URBAN SOUL: Pavement and culture butt heads as the Tucson Arts District Partnership dishes up another Downtown Saturday Night on March 1.

The Tucson Symphony Orchestra warms up the action early with another Just for Kids Concert, featuring the orchestra's Flute and String Trio, from 10:30 to 11:30 a.m. in the Temple of Music and Art, 330 S. Scott Ave.

As the sun sets, Ache Pa Ti fires up a Latin celebration from 7:30 to 10:30 p.m. at the Ronstadt Transit Center. Under the direction of Gary Rubenstein, the group pulls out a powerful repertoire of Afro-Cuban music and dance, blending intricate harmonies and dense percussive rhythms into a salsa blast.

Catacoustic Groove meanwhile performs stunning a capella singing from 7 to 10 p.m. in the Arizona Alley, and nationally noted singer/guitarist Anne English heads up the Tucson Musician's Showcase from 7 to 10 p.m. in Fourth Avenue's Winsett Park.

The Blue Prairie Dogs, "Cactus" Dan Ovid and Jeff "Doc" Whitmore, rip up Pennington Street from 7 to 10 p.m., and the Arts Brigade Street Mural Project is open for public perusal all night long at the corner of Pennington Sreet and Sixth Avenue.

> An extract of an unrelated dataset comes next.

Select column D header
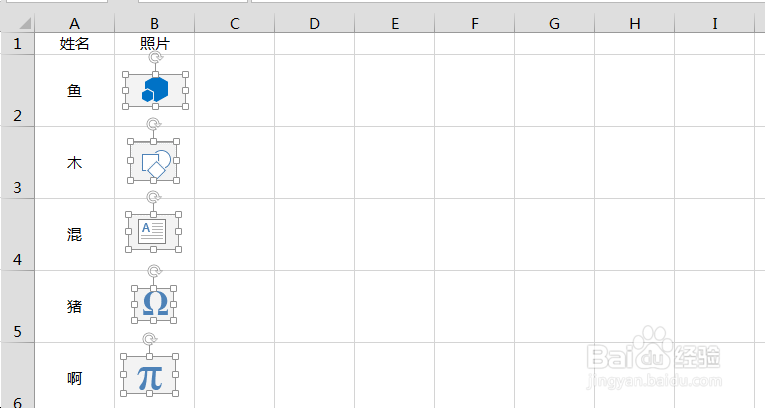765x408 pixels. (x=314, y=24)
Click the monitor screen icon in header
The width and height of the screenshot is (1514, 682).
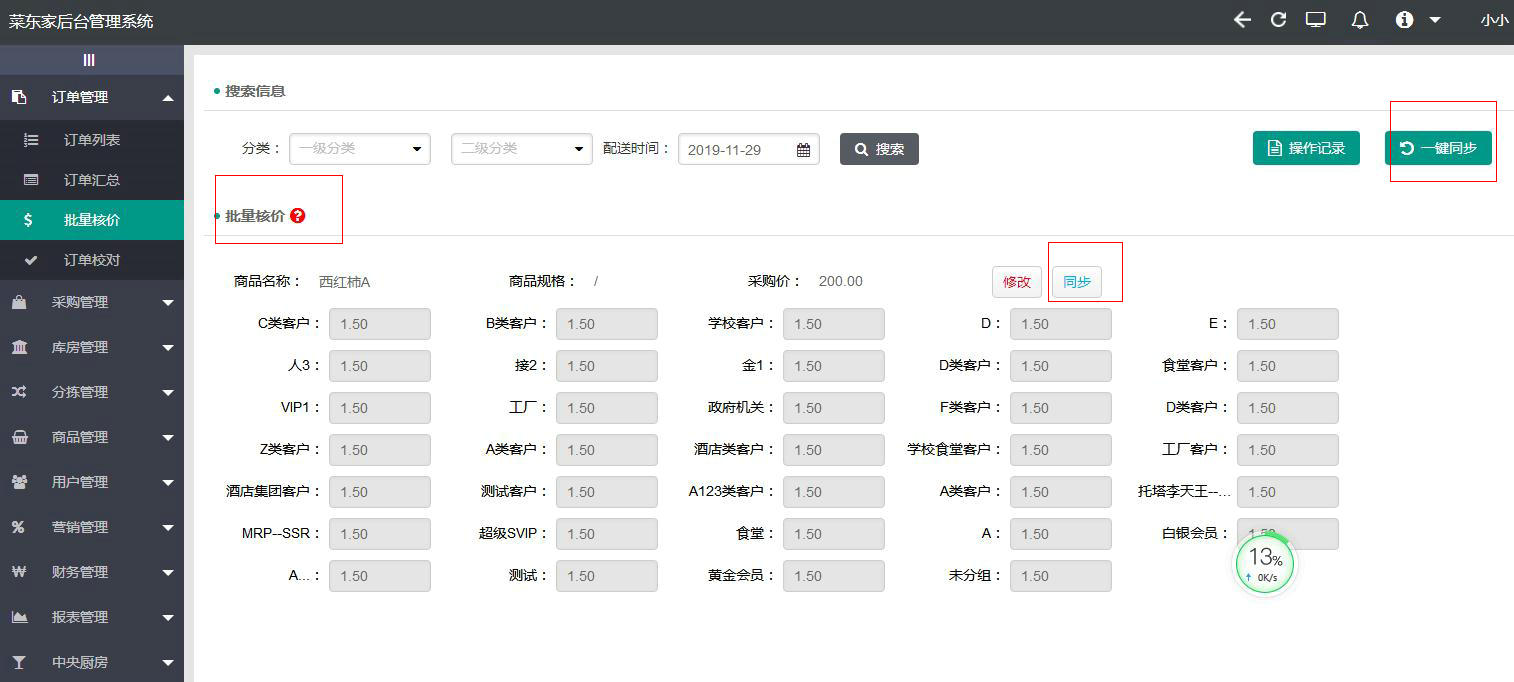coord(1315,20)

For more information, call 624-9977.

UPTOWN EXOTICA: In Sanskrit, raga means "that which pleases, or "that which colors the mind." Sanjaya attempts both with a powerful performance of Indian music at the Casbah Tea House.

Far-eastern styles, ranging from Rag Bhupali to Rag Puri Dhanashri--in fact just about everything but Ragtime--will be part of Sanjaya's repertoire. The group features local musicians Pete Fine, Matt Finstrom, Stefin Gordon and Don Reeve on a host of traditional Indian instruments, including the sitar, tabla, baya and tamboura.

The band continues building an exotic local name for itself, and this show will no doubt add to that growing reputation. Performance is 8 p.m. Saturday, March 1, at the Casbah Tea House, 628 N. Fourth Ave. For details, call 881-3947.

LIFTING THE VEIL: To the western eye, many facets of Arab culture seem very strange, quite trenchant, and more than a little repressive. But as with the rest of us inhabiting this teeming planet, it's hardly a static culture. Shifting tides have subsequently resulted in conflict among various segments of Arab society, none more potent than the struggle of women. Yvonne Yazbeck Haddad takes on the contentious topic in a lecture titled The Silk Curtain: The West, Arab Women and the Veil.

A professor of Islamic History at the University of Massachusetts, Haddad will describe how western models of womanhood, promoted by Christian missionaries, American feminists and television, raise havoc in the Arab world, and how that culture adapts to the change.